DF1 (previous day snapshot):
The primary key is id
and is unique. The rest of the columns can have duplicate or unique values, does not matter.
id | name | pincode | landmark | city |
---|---|---|---|---|
1 | Vijay1 | 411021 | Zoo1 | Pune1 |
2 | Vijay2 | 411022 | Zoo2 | null |
3 | Vijay3 | 411023 | Zoo3 | Pune3 |
4 | Vijay4 | null |
Zoo4 | Pune4 |
5 | Vijay5 | 411025 | Zoo5 | Pune5 |
DF2 (new delta):
The primary key is id
and is unique. The rest of the columns can have duplicate or unique values, does not matter.
id | name | pincode | landmark | city | petname |
---|---|---|---|---|---|
1 | Vijay1 | 411021 | Zoo1 | Pune1 | null |
2 | Vijay2_New | null |
Zoo2 | Pune2_New | null |
3 | Vijay3 | 411023 | Zoo3 | Pune3 | VJ3 |
4 | Vijay4 | 411024_New | Zoo4 | Pune4 | null |
5 | Vijay5 | 411025_New | Zoo5 | Pune5_New | null |
6 | Vijay6 | 411026 | null |
Pune6 | VJ6 |
If you observe carefully:
a. New column(s) can be added in DF2, here it is petname
.
b. New row(s) can be inserted in DF2, here row with id=6
is inserted.
c. Existing column values can be updated in DF2, here there are many columns whose values are updated with the same id
. Some are changed from null
to other values and vice versa as compared to DF1.
I need help with the Spark code snippet which will give me the differences in the columns and their values as below. With also need the current date_time_column combination.
OutputDF:
id | date_time_column | column | old_value | new_value | operation_type |
---|---|---|---|---|---|
2 | 20220423_205226516_name | name | Vijay2 | Vijay2_New | update |
2 | 20220423_205226516_pincode | pincode | 411022 | null |
update |
2 | 20220423_205226516_city | city | null |
Pune2_New | update |
3 | 20220423_205226516_petname | petname | null |
VJ3 | update |
4 | 20220423_205226516_pincode | pincode | null |
411024_New | update |
5 | 20220423_205226516_pincode | pincode | 411025 | 411025_New | update |
5 | 20220423_205226516_city | city | Pune5 | Pune5_New | update |
6 | 20220423_205226516_name | name | null |
Vijay6 | insert |
6 | 20220423_205226516_pincode | pincode | null |
411026 | insert |
6 | 20220423_205226516_city | city | null |
Pune6 | insert |
6 | 20220423_205226516_petname | petname | null |
VJ6 | insert |
Basically, I am trying to fetch all the columns and their old and new values that are different in 2 Spark Dataframes. One Dataframe is the previous day's data snapshot and the other is the current day's delta. There can be new rows inserted too as well as new columns can also be added which are handled by schema evolution. In the case of new rows inserts, only columns with non-null values are added to the final output Dataframe.

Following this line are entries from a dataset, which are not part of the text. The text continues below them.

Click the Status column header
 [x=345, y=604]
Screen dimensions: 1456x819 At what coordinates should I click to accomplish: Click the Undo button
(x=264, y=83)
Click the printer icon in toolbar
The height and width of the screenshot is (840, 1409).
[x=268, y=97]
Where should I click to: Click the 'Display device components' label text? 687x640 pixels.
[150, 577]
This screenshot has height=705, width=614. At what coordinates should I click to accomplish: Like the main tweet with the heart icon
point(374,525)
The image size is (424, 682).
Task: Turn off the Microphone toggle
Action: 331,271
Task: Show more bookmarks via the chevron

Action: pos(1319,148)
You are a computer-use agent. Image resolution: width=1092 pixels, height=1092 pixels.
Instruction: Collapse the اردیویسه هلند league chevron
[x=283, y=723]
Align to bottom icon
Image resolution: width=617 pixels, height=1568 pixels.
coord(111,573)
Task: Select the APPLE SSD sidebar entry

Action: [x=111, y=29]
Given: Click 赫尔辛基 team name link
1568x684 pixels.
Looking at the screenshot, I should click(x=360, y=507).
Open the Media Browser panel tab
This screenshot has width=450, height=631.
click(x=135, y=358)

Once found, I am going to write the final data frame in DynamoDB for change audit purposes. The id
will be the partition key
and date_time_column
will be sort key
in Dynamo DB
.
Hope the question is clear. Let me know if any additional Info. is required. Thanks for the help in advance.
Update 1:
Below is the code that I have written to get the new rows/insert part.
//Read Snapshot
val df1 = spark.read.option("header","true").csv("file:///home/notroot/lab/data/snapshot.csv")
//Read Delta
val df2 = spark.read.option("header","true").csv("file:///home/notroot/lab/data/delta.csv")
//Find new columns in Delta
val newColumnsInDf2 = df2.schema.fieldNames.diff(df1.schema.fieldNames)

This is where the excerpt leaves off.